Upstage

View Original

Breaking Barriers: Revolutionize Your Work with Our Next-Level Embedding Model

16/May/2024 | Written By: YoungHoon Jeon, Chloe Hyeonju Lee, Seungwon Jeong, Junhyeon Park

Introducing Solar Embedding-1-large!

Superior performance over OpenAI(text-embedding-3-large)? That's just the beginning. We thrive on tackling challenging problems. Innovate your search system with our brand new and fascinating Embedding model and experience the transformative difference firsthand.

How Good Is It?

We've benchmarked its performance across English, Korean, and Japanese languages, boasting superior results over OpenAI's embedding model(text-embedding-3-large) across all three. Experience the exceptional performance of Solar Embedding-1-large at an affordable price point.

What Exactly is Embedding?

Discovering RAG

Understanding embeddings requires grasping RAG in advance. A detailed explanation of RAG was provided in our previous article. For more insights, check it out here.

In short, RAG addresses the persistent hallucination issue of LLMs by significantly enhancing evidence-based responses within documents. The illustration below elucidates this further.

A depiction of a RAG & Groundedness Check pipeline

Exploring Embedding Model

So, what role does embedding play in RAG? It transforms your data into a numerical format understandable by computers. Essentially, it converts human-readable information into a format comprehensible by computers, facilitating the delivery of your data to LLMs.

In the past, word embeddings were common, but they failed to convey contextual information, crucial for understanding natural language. Text embedding, like our Solar Embedding-1-Large, excels at understanding multi-sentence and long text, incorporating context information.

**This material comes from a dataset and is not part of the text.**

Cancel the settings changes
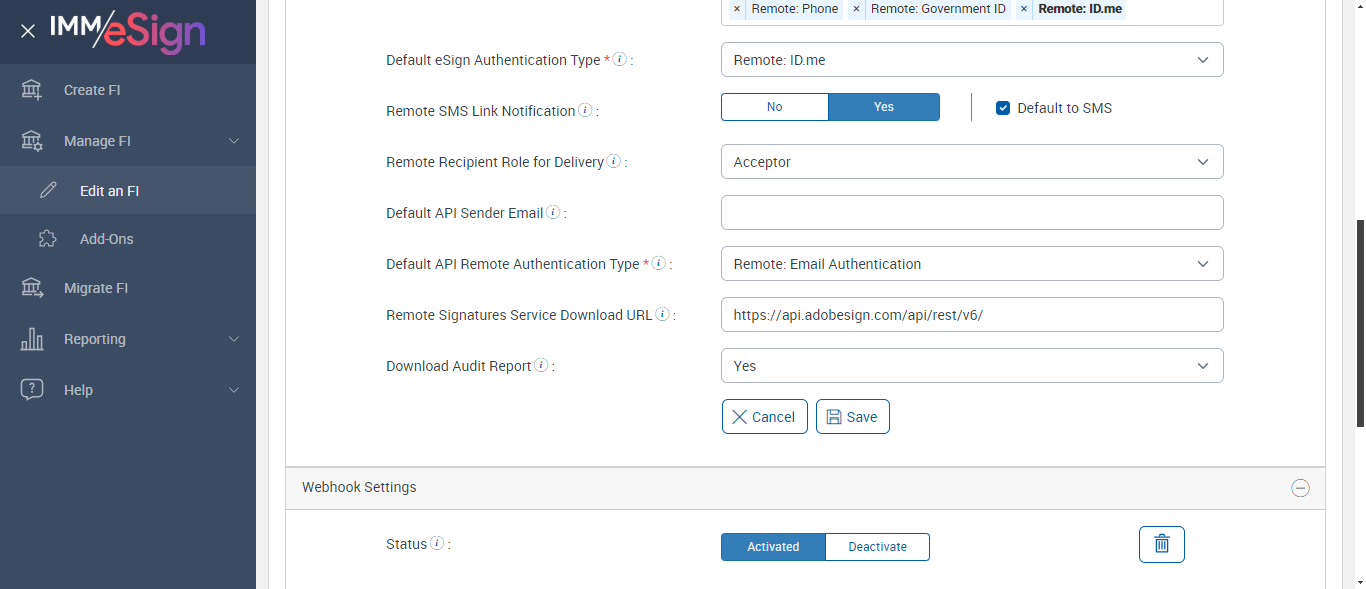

Deep Dive into Our Embedding!

Let's delve deeper into our embedding model. Solar Embeddings API features dual models, solar-embedding-1-large-query for user queries and solar-embedding-1-large-passage for document embedding, within a unified vector space, designed to enhance text processing tasks with a focus on performance.

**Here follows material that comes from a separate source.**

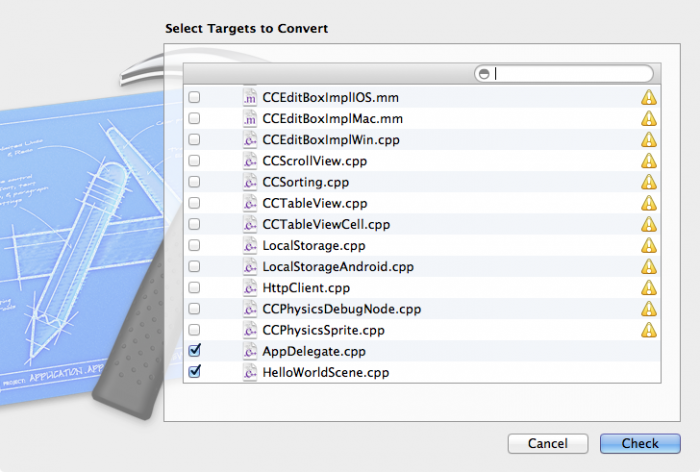Click warning triangle beside CCScrollView.cpp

For developers building search engines or retrieval systems, solar-embedding-1-large-passage is ideal for initially embedding the searchable content. Upon user query submission, leveraging solar-embedding-1-large-query facilitates the efficient and accurate matching of queries with the embedded content, thereby optimizing the information retrieval process.

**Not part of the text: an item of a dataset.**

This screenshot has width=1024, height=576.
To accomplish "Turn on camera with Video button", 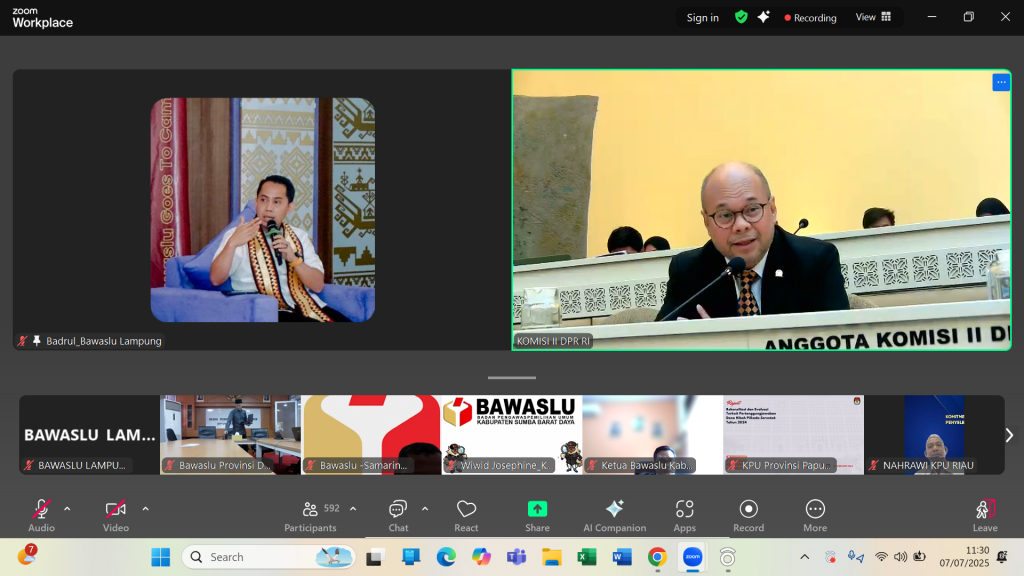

For a detailed list of available models and parameters, refer to the Upstage Developers Documentation here.

Curious About Specific Performance?

We evaluated Embedding-1-Large using the MTEB Retrieval section and MIRACL. MTEB is a comprehensive dataset covering various text embedding tasks, commonly used to measure English performance. MIRACL serves as a representative of multilingual retrieval benchmark. Our performance evaluation, leveraging both benchmarks, yielded remarkable results.

Not only do we outperform popular embedding models, but we excel particularly in handling challenging tasks.

Solar embedding accuracy comparison graph (provided by corp.G)

The Top 1 accuracy refers to the probability of selecting the correct answer from a single choice. The top 4 signifies the probability of including the correct answer within four candidates. As depicted, our superiority becomes more pronounced as the tasks become more challenging.

Let’s Sum Up!

LLM performance is rapidly advancing, showcasing remarkable results across various NLP tasks. To effectively harness LLM's potential, excellent embedding models are imperative. By mapping the complex structure and meaning of text data into a numerical vector space, solar embedding-1-large is a globally competitive solution adept at capturing the subtle nuances of language. It will be your optimal choice for composing RAG, guaranteeing exceptional performance and efficiency.

Our embedding is primed and ready. Now, it's your turn to leverage this model to build the next generation of AI services. We're excited to see what innovations you'll bring to the table. Shock the world with your revolutionary products!

[Attention] Colleagues currently using our existing embedding model, please migrate to our new model, which has shown significant improvements in English (MTEB) by 4.91 points and Korean (Ko-miracl) by 7.84 points. The old embedding model will be deprecated on June 15th.